EXERCISE DESCRIPTION. Locate every row that contains the word "option" and copy each of those rows in full.

***

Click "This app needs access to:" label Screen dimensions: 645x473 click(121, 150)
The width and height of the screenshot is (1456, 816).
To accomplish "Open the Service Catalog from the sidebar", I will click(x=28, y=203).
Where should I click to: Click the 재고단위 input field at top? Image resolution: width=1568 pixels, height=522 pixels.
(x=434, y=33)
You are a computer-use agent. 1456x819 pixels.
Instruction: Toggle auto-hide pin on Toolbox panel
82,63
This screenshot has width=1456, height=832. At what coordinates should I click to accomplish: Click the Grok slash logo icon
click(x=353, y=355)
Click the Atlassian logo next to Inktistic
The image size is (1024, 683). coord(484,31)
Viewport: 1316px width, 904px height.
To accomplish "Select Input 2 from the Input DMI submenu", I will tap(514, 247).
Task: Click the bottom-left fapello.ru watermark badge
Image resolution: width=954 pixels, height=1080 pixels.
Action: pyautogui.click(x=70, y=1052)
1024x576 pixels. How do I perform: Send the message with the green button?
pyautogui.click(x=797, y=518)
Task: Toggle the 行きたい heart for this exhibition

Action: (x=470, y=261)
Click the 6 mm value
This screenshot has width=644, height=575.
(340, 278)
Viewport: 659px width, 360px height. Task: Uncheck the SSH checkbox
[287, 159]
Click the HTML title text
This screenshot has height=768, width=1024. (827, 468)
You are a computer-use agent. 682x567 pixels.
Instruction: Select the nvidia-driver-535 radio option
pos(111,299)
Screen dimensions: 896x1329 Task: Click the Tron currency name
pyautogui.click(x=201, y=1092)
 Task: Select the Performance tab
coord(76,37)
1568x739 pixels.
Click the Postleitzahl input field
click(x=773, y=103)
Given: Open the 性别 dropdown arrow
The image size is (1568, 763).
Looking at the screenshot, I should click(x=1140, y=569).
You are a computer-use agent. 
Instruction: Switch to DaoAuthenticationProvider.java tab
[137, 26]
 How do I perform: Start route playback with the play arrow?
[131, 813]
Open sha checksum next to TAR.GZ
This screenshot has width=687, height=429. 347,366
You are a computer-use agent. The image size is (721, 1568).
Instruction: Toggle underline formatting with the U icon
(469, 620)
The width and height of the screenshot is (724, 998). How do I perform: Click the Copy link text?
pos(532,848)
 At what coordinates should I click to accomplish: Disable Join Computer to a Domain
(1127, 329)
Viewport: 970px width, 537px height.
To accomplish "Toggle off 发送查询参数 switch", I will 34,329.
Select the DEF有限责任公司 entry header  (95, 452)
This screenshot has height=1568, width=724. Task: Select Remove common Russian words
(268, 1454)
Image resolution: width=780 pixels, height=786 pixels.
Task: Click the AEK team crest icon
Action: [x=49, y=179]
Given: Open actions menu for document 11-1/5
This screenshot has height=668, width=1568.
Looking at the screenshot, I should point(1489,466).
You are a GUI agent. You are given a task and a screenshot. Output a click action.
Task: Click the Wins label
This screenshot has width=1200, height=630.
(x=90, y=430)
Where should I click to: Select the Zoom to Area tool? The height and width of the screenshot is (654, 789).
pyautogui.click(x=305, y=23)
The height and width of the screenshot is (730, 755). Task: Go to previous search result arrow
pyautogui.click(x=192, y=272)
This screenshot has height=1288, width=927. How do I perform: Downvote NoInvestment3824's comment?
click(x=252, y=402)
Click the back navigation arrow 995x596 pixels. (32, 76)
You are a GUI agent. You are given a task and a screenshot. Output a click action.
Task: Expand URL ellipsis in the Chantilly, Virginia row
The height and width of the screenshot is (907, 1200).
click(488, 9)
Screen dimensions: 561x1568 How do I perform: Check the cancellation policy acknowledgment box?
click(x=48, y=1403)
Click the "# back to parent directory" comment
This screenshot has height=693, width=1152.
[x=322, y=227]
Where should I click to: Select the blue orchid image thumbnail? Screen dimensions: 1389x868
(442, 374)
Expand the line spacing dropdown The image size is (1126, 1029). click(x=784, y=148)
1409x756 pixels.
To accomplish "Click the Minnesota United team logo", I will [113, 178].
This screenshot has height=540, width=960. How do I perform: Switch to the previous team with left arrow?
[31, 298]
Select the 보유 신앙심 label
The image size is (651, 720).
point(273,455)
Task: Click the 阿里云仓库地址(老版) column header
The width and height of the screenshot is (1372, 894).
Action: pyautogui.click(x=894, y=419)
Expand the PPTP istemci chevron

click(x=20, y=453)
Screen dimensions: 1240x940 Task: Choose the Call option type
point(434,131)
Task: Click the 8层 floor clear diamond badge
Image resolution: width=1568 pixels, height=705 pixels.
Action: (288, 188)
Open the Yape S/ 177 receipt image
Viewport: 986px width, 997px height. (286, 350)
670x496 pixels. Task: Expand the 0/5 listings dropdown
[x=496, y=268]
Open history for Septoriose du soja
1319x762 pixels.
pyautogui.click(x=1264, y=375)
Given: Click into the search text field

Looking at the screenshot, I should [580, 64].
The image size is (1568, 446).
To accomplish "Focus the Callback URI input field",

***

COMPLETE RESPONSE.
Instruction: Select the nvidia-driver-535 radio option
Screen dimensions: 1240x940 Task: Choose the Call option type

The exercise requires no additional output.